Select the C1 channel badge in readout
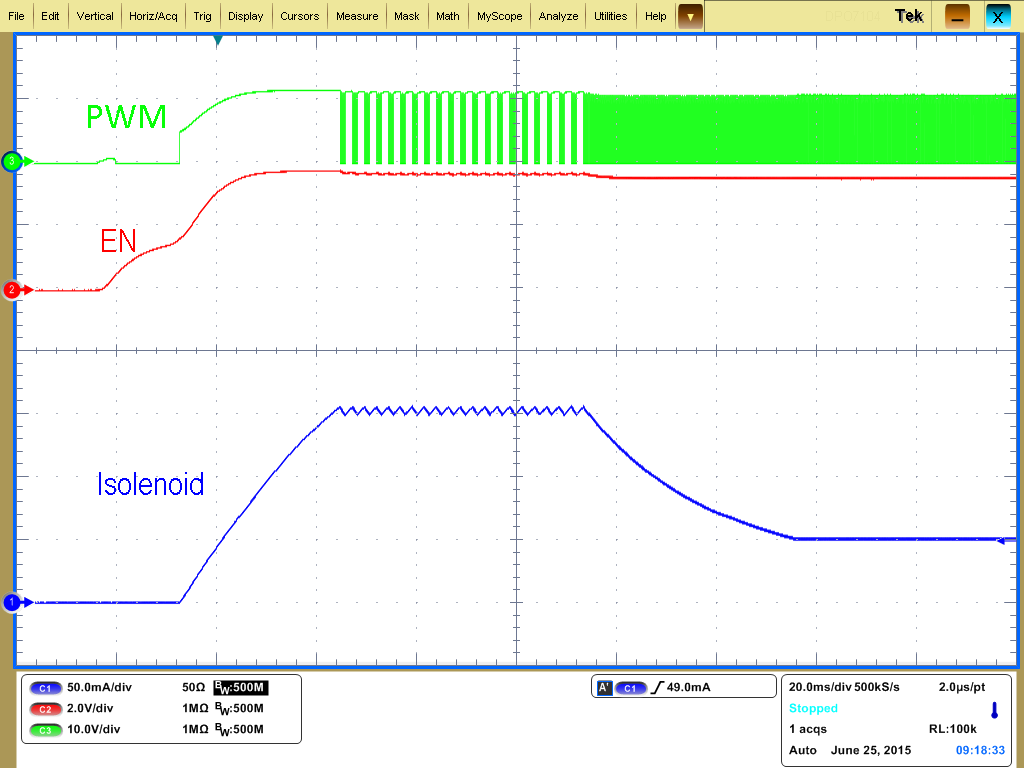 [45, 688]
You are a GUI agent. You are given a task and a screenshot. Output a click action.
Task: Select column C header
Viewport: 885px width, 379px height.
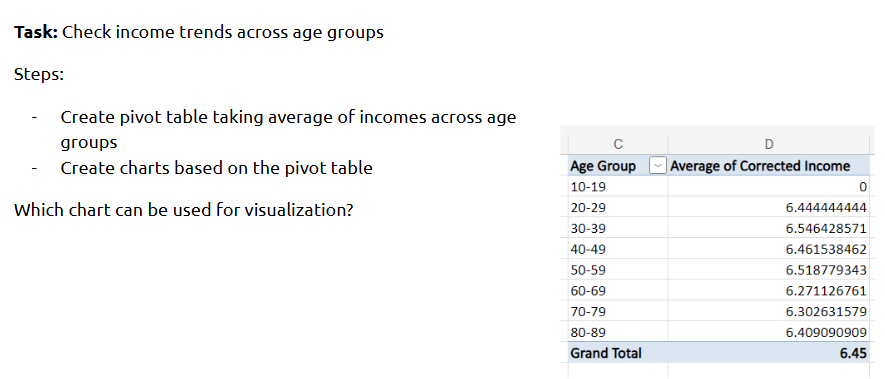[617, 145]
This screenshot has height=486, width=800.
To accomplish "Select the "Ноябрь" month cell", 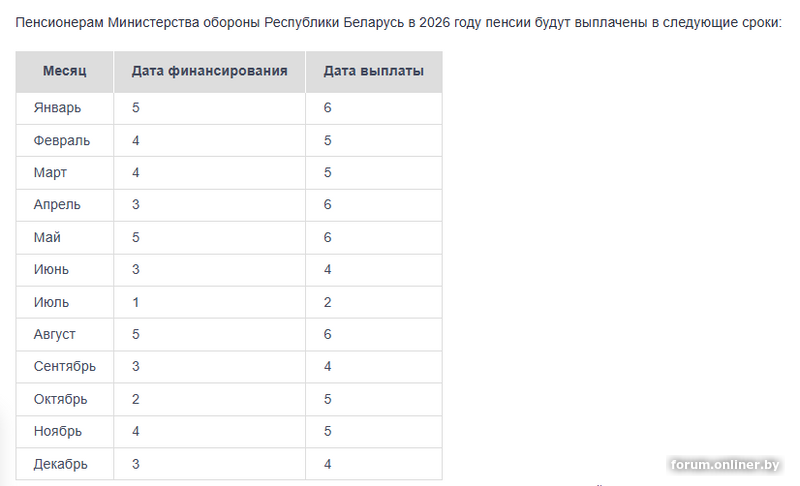I will 58,432.
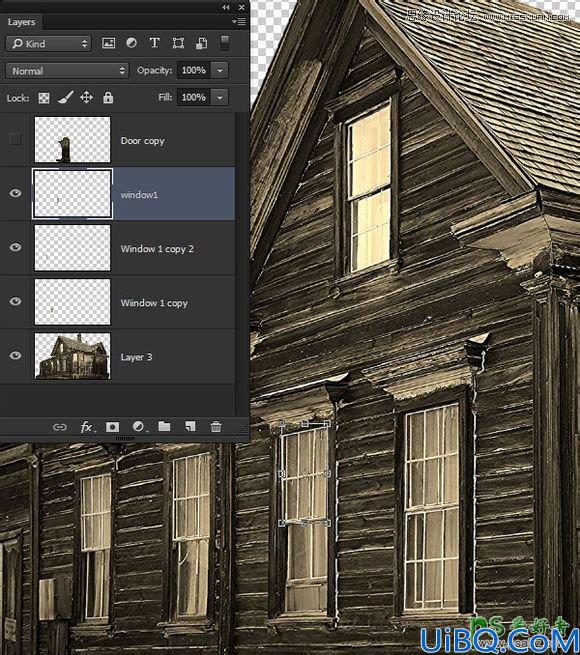Click the type layer filter icon
The width and height of the screenshot is (580, 655).
155,43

********************

WHAT YOU NEED TO DO> From the records above, return exactly the lines running from the one that contains "You are a GUI" down to the one that contains "This screenshot has height=486, width=800.", both included, without any pictures.

OUTPUT FOR THIS TASK>
You are a GUI agent. You are given a task and a screenshot. Output a click action.
Task: Select column C header
Viewport: 885px width, 379px height.
[617, 145]
This screenshot has height=486, width=800.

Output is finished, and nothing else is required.